■ **ARTICLE**
- Sport: Volleyball
- Conference: Big West Conference
- Number of teams: 6
- Format: Single-elimination
- Current stadium: Campus Sites (Chosen in advance)
- Played: 2023–present
- Last contest: 2025
- Current champion: Cal Poly
- Most championships: Hawai'i (2)
- TV partner: ESPN+
- Official website: bigwest.org/wvball

Host stadiums
- Walter Pyramid Bren Events Center

Host locations
- Long Beach, California Irvine, California

= Big West Conference women's volleyball tournament =

The Big West women's volleyball tournament is the conference championship tournament in volleyball, organised by the Big West Conference. The tournament was first introduced in early 2023.

It is played under a single-elimination format and seeding is based on regular season records. The winner, declared conference champion, receives the conference's automatic bid to the NCAA Division I women's volleyball tournament.

Hawai'i is the most winning team of the competition with 2 titles.

■ **Records from a data source**
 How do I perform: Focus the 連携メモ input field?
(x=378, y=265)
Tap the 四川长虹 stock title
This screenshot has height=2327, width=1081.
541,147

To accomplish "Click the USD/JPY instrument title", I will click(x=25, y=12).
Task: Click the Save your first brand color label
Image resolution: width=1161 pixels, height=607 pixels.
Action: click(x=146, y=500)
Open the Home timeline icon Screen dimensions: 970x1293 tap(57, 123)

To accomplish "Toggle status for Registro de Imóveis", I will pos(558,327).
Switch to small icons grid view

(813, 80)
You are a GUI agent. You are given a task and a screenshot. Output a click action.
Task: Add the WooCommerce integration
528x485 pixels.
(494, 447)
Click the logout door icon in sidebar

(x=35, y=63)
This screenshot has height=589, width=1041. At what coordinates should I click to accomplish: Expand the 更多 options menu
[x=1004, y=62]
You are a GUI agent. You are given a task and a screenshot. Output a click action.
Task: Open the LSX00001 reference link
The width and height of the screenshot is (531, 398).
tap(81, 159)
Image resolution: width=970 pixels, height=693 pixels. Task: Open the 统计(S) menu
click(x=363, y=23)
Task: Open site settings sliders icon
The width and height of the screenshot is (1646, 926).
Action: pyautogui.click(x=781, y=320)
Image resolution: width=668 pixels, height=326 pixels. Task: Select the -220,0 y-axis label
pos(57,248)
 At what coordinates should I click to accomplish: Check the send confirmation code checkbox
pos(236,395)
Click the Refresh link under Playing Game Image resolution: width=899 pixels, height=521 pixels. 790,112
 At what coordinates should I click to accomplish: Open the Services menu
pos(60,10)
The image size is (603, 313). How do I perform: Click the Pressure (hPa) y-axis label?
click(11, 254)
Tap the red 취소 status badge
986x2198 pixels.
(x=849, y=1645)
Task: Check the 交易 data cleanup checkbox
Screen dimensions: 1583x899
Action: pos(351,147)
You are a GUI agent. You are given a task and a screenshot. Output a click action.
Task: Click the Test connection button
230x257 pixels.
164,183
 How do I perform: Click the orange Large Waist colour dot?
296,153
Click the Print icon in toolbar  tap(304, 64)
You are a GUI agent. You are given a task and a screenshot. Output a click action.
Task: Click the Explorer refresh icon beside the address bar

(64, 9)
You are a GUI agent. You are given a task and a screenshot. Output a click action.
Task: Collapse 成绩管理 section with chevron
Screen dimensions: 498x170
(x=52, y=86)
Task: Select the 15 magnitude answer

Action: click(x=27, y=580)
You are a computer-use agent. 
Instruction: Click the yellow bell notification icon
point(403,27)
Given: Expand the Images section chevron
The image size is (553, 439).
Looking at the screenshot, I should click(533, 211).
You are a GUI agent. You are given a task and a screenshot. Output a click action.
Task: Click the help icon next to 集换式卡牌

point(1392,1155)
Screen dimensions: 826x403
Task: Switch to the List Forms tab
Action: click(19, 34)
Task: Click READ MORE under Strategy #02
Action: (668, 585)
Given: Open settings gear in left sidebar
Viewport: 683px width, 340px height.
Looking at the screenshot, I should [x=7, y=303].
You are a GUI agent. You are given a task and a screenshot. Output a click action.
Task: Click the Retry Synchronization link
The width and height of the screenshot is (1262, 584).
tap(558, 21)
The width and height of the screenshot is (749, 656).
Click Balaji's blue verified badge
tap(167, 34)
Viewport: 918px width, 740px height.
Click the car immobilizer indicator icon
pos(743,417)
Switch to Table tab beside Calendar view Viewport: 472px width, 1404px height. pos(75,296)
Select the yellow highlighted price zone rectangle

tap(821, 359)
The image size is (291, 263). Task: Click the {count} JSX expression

■ **JOBS**
**a.** For the article on the Big West women's volleyball tournament, state whether each statement agrees with it, answering yes or no and quoting the deciding words: (i) the tournament is played in a single-elimination format; (ii) the tournament was first introduced in 2021; (iii) the tournament winner receives the conference's automatic bid to the NCAA Division I women's volleyball tournament.
**b.** In the records, edit the lines from the line containing "Switch to Table" up to and including the last line of the records, replacing "Calendar" with "Kanban" and keeping everything else unchanged. Return only those lines.

■ **ANSWERS GIVEN**
**a.**
(i) Yes: "It is played under a single-elimination format"
(ii) No: "The tournament was first introduced in early 2023."
(iii) Yes: "The winner, declared conference champion, receives the conference's automatic bid to the NCAA Division I women's volleyball tournament."

**b.**
Switch to Table tab beside Kanban view Viewport: 472px width, 1404px height. pos(75,296)
Select the yellow highlighted price zone rectangle

tap(821, 359)
The image size is (291, 263). Task: Click the {count} JSX expression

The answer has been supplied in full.